Закуриваю следующую сигарету. В голове горячая каша – этот треклятый сосед, Берлин, сказочный, но такой близкий, пишущая машинка, засевшая в мозг, тест, на который надо ответить, и еще теперь вот эта дилемма – брать роман Кирилла или не брать… Как там в народной мудрости? Благими делами дорога в ад выстлана. Как-то так. К тому же литература – дело жестокое…
Скажу, что отдал… Пусть сам о себе заботится… Прячу папку в нижнюю тумбочку. Потом придумаю, куда ее деть, чтоб он не обнаружил случайно (иногда снисходит ведь до общаги – заезжает в гости, женатик). Получает пятьсот долларов в месяц плюс всякие премиальные – чего ему еще надо-то?.. Машинка, машинка…
Открываю шкаф, снимаю с верхней полки машинку. И сразу же вспоминаю. Блин, там же деньги! В ней я держу свои деньги… Осторожно поставил на стол, откинул панель. Вот сюда, между картриджем и днищем, всунут конверт… Вытягиваю, держу в руке, будто первый раз вижу. Машинально оглядываюсь на дверь. Она не заперта.
Подбегаю, кручу замок вправо. Один щелчок, второй. Стало спокойней… Приседаю перед кроватью и раскладываю на голубом покрывале бумажные прямоугольнички из конверта.

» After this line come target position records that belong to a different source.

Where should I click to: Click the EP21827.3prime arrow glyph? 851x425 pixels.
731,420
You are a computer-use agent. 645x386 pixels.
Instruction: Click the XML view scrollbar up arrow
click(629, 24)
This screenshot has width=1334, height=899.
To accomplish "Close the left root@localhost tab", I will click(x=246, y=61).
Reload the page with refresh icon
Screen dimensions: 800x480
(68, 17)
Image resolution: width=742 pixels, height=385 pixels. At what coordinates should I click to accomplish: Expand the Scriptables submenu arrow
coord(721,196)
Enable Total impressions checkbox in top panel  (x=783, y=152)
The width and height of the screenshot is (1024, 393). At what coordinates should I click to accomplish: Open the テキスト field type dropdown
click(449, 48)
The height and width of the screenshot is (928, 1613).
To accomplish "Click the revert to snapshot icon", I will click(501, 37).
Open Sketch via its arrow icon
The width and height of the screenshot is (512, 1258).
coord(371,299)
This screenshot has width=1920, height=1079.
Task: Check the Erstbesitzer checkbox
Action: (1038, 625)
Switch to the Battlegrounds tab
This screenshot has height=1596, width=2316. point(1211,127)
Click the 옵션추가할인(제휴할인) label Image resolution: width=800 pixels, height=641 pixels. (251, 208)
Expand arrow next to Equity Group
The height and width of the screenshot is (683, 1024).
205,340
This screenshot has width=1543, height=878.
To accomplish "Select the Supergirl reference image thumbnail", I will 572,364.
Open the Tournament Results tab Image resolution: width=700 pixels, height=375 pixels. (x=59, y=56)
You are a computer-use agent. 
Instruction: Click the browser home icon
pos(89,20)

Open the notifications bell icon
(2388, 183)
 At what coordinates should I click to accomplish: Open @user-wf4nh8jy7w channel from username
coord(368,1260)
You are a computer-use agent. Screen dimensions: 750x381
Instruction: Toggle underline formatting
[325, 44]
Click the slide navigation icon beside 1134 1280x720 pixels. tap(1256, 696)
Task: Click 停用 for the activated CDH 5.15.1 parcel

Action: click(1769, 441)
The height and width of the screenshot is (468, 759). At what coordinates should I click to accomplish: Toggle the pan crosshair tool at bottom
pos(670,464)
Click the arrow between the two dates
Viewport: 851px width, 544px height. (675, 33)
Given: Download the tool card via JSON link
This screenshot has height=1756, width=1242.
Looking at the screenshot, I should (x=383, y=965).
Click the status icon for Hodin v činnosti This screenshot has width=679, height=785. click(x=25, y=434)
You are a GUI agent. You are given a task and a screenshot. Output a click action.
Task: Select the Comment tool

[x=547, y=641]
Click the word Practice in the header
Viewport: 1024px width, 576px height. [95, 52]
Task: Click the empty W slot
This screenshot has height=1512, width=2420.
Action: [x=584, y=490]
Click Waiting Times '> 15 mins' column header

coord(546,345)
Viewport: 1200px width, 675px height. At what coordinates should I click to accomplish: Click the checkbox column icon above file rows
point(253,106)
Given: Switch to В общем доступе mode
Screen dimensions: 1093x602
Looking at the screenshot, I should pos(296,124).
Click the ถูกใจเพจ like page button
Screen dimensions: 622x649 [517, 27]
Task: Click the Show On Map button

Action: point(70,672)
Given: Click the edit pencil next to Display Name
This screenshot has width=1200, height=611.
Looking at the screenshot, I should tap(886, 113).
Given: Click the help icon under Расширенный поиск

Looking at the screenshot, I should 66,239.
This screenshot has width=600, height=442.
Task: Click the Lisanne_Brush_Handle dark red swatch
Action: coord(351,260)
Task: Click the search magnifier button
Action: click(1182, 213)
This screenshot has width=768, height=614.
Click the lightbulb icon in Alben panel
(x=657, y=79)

Сперва, ровной парадной шеренгой, неброские, но такие надежные, приятно-шершавые (точно Саша Фомин подметил) доллары. С каждого мне сдержанно, зато искренне, надежно как-то, улыбается длинноволосый президент Франклин.
Их много, таких прямоугольничков, и во всех их четырех углах – цифра 100. Эти прямоугольнички я заработал своим литературным трудом. Тем, что сидел за столом над бумагами, когда миллионы людей смотрели всякие интересные штуки по телику, тем, что сердился на жену, когда она не вовремя пыталась обратить внимание на себя или намекала, что нужно бы подумать насчет журчащего день и ночь, как родник в скалах, унитаза. Тем, что скорее спешил в норку, когда так хорошо посидеть на скамейке, медленно попивая пивко, любуясь проходящими мимо девчонками. Тем, что торчу теперь здесь, в этой общаге, и боюсь выбраться из аскетизма – снять квартиру, ходить по вечерам в клубы, найти подругу (а будет квартира, верю, найдется быстренько и подруга). Тем, что голова моя все время забита проблемами: что написать? как написать? как написать, чтоб понравилось редакторам и дало пищу критикам?.. Но взять и бросить писать, и чем я заработаю такие вот деньги? Я же ничего как следует не умею. Дворником идти, или на машиниста метро обучиться (в каждом вагоне висят объявления: приглашаются мужчины до тридцати пяти лет), или в милиционеры устроиться?..
Вслед за долларами вытягиваю шеренгу рублей. Небесно-голубые, сливающиеся с покрывалом тысячные, яркие бордовые пятисотки… К рублям я чувствую меньшее уважение – тратятся как-то быстро, легко; не хватает мне уже в них такой процедуры, что сопутствует трате долларов, – обменного пункта, точнее – поисков такого пункта, где курс на пять-десять копеек выше, чем в соседних. Да, рубли просто достал из кармана и выкинул на ерунду.
Последними покидают конверт смешные, не похожие на деньги евро. Серенькие пятерочки, розовато-оранжевые десятки, голубовато-синие двадцатки. С правой стороны этих прямоугольничков блестящая нитка фольги, она переливается, дразнит – тянет ее отцарапать… Евро я наменял на днях специально для поездки. Хоть и обещали там заплатить, всем обеспечить, но без карманных денег спускаться по трапу самолета тоже как-то не очень уютно. Пусть будут на всякий случай. Для ощущения независимости.